Taking place on the foggy moors of Scotland, a dashing and mustachioed American journalist named John Lawrence (Robert Clarke) visits his friends Professor Elliot (Raymond Bond) and Elliot’s faint-hearted daughter, Enid (Margaret Field). Professor Elliot and his seemingly dubious colleague, Dr. Mears (William Schallert), have been observing Planet X, a distant planet that fell off its orbit (a phenomena known in this movie as “scientific degravitation”).

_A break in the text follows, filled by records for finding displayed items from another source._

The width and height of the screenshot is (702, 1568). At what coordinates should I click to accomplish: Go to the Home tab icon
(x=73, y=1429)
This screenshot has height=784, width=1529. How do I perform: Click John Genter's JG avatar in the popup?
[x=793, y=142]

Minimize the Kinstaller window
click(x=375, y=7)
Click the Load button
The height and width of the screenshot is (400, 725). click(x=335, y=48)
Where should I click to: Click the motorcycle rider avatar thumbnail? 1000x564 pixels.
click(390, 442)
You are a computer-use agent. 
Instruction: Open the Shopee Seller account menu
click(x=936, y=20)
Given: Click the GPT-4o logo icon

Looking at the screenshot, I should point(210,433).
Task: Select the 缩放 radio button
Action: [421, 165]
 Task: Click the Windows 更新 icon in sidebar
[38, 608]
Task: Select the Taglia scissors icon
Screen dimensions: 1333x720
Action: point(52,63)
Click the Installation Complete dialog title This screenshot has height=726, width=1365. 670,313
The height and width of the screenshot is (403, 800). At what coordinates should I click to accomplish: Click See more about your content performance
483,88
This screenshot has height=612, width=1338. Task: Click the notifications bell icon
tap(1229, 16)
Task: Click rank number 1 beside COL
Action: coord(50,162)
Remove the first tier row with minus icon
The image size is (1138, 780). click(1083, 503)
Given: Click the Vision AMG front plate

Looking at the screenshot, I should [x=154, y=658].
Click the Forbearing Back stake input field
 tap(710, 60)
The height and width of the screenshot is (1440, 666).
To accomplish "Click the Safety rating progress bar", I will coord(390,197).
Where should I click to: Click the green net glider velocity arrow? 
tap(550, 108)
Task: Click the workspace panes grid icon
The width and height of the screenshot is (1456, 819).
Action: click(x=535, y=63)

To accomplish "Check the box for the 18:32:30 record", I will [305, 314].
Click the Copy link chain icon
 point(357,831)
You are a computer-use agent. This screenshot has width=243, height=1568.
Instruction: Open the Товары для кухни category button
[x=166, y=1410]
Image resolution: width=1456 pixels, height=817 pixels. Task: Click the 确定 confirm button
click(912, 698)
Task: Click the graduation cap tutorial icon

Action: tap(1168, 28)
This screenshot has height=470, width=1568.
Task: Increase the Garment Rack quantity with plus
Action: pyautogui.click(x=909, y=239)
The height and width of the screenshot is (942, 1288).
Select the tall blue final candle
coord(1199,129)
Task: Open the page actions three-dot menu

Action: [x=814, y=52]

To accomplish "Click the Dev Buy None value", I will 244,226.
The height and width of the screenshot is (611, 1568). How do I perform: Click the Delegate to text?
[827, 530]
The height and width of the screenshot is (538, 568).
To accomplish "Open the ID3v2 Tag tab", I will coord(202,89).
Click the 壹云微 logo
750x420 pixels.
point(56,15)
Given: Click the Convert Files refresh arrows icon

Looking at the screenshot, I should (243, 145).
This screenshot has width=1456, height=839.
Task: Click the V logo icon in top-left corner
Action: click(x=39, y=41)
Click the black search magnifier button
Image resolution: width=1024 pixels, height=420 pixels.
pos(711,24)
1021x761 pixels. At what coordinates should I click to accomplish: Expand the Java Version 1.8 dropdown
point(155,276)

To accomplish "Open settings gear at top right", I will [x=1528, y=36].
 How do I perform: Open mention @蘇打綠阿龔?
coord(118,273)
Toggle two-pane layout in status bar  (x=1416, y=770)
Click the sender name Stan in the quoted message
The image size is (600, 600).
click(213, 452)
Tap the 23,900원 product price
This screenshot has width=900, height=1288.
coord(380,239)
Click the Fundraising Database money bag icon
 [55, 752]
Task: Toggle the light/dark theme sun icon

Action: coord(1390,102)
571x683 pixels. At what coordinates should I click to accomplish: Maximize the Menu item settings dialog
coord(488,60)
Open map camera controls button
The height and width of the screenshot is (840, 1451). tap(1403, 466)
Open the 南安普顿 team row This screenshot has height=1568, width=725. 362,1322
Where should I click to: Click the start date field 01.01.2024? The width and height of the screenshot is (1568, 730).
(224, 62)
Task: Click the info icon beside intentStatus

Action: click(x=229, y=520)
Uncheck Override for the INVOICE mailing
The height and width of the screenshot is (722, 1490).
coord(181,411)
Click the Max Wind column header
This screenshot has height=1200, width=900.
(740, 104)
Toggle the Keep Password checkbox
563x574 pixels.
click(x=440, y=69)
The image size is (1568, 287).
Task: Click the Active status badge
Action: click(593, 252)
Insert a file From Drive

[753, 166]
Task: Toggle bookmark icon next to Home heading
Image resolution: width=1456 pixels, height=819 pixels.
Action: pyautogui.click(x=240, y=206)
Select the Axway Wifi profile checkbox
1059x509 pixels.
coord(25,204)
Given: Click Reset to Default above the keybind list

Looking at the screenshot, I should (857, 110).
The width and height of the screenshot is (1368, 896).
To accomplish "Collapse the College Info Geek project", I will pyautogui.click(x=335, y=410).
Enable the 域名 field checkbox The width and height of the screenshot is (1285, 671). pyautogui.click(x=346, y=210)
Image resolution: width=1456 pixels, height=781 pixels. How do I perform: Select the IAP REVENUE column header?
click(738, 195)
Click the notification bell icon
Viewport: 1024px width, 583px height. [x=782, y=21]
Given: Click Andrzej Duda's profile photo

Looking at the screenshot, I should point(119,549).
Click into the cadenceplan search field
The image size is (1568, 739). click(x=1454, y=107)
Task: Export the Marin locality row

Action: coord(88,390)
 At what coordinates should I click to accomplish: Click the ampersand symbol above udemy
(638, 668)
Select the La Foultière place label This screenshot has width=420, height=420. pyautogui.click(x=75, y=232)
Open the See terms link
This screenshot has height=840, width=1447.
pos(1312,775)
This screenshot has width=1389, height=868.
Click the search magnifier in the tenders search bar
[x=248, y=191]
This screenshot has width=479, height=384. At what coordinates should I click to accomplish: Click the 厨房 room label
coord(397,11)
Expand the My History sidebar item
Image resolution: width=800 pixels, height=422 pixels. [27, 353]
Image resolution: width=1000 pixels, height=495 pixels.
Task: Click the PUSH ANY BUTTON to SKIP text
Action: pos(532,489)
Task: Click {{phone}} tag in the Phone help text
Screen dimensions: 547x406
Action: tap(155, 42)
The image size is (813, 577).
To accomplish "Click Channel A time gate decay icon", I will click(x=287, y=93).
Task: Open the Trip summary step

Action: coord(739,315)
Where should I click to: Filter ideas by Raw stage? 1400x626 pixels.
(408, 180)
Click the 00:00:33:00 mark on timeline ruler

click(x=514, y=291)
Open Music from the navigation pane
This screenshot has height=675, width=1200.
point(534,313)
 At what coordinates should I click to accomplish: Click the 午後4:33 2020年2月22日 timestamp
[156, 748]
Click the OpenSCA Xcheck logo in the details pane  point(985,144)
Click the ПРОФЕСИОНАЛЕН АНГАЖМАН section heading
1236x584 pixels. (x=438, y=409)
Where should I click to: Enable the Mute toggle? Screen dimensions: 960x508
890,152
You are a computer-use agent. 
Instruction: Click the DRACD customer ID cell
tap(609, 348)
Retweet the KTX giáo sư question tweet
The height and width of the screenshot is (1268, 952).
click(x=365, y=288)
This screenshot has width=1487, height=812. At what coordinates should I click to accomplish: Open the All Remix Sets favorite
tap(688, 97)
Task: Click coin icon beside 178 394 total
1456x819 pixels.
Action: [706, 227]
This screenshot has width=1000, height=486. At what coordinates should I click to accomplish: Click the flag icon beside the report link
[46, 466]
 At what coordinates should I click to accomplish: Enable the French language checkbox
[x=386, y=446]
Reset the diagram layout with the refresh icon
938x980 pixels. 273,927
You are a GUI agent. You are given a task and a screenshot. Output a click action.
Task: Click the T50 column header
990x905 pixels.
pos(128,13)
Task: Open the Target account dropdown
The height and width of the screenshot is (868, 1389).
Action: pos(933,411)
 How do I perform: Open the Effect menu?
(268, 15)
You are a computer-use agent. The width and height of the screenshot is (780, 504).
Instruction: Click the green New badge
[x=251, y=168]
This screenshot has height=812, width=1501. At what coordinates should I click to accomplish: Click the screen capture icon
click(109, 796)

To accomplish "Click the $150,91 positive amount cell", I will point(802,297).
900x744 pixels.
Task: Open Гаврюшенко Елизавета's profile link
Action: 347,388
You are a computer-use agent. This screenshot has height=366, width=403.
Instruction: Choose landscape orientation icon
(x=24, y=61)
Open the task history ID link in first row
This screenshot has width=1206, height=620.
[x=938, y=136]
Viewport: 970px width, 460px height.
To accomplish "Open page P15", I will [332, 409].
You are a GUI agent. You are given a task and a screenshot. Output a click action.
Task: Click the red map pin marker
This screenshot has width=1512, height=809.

Later that night, a mysterious spacecraft crash lands nearby. An alien emerges from the vessel that obviously frightens Enid and piques the curiosities of the gentlemen. The alien ends up following Professor Elliot and his comrades home. When Professor Elliot comes down with the flu, he enlists Dr. Mears to attempt to communicate with the alien. Mears does make communication with the alien. However, things turn awry when Mears disables the alien’s breathing apparatus when the alien refuses to divulge the formula for the metal of his spaceship.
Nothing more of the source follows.